The Sons And Daughters Of Abraham
Pulitzer Prize-winning playwright Ayad Akhtar, whose The Who And The What recently opened in New York, considers the similarities between Jewish and Muslim identity, particularly in America:
My relationship to Jewish artists and writers began when I was very young. It started with Chaim Potok, and in college I discovered Saul Bellow, Philip Roth, Woody Allen, Seinfeld. All of that stuff was hugely influential in helping me think about my experience. There seemed to be so many commonalities; I found myself and my community in those works, oddly.
I think there is a lot of continuity between the Jewish and the Islamic traditions. We know this historically, though people don’t want to talk about that – especially Muslims. There is a common source for both Judaism and Islam, or let’s say that Islam finds its source in Judaism. The commonalities of practice and sensibility, ethos and mythos, create a lot of overlap.

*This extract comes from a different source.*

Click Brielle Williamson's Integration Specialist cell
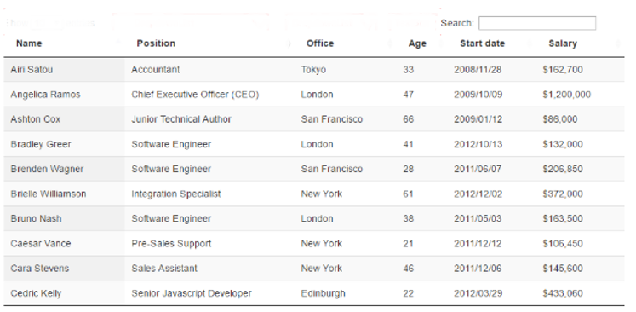175,194
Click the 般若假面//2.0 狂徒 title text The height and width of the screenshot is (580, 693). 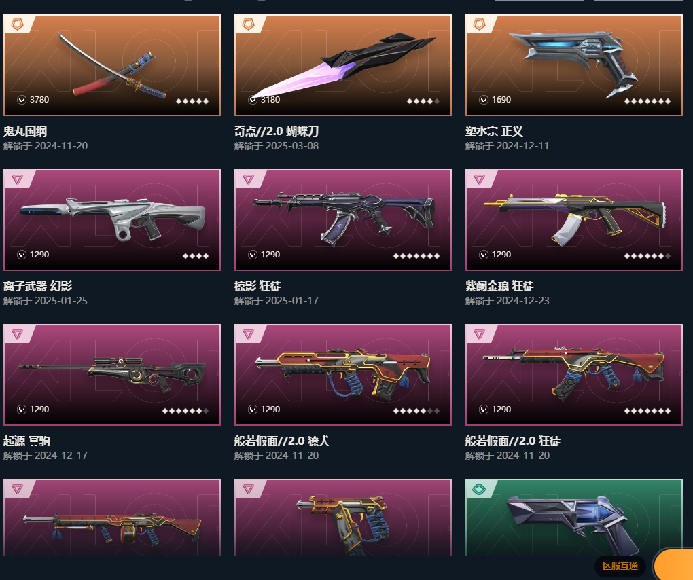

Post-9/11, the notion of “Muslims” taking on a potential truculence [corresponds to] – although it’s different – ways in which Jews were seen pejoratively within dominant Western cultures. Something about the orientation of faith being your identity marker as opposed to nationality or ethnicity. Post-9/11, that is an issue: folks get labeled “Muslim” no matter where they’re from. If you are Muslim, then that is part of it, but here’s the complicating factor for me: growing up, the only part of my identity that mattered was being Muslim, and I knew that. Being Pakistani was not as important as being Muslim. So the black guy whom I met who’s a Muslim, I’m much closer to him than the Christian Pakistani guy who is my dad’s friend. We have a closer bond. This was innate to me as a kid.
I don’t know what it’s like to be Jewish, but I suspect there is some aspect of that: being Jewish is the thing that bonds you as opposed to being Jewish from Poland, or Jewish from Hungary.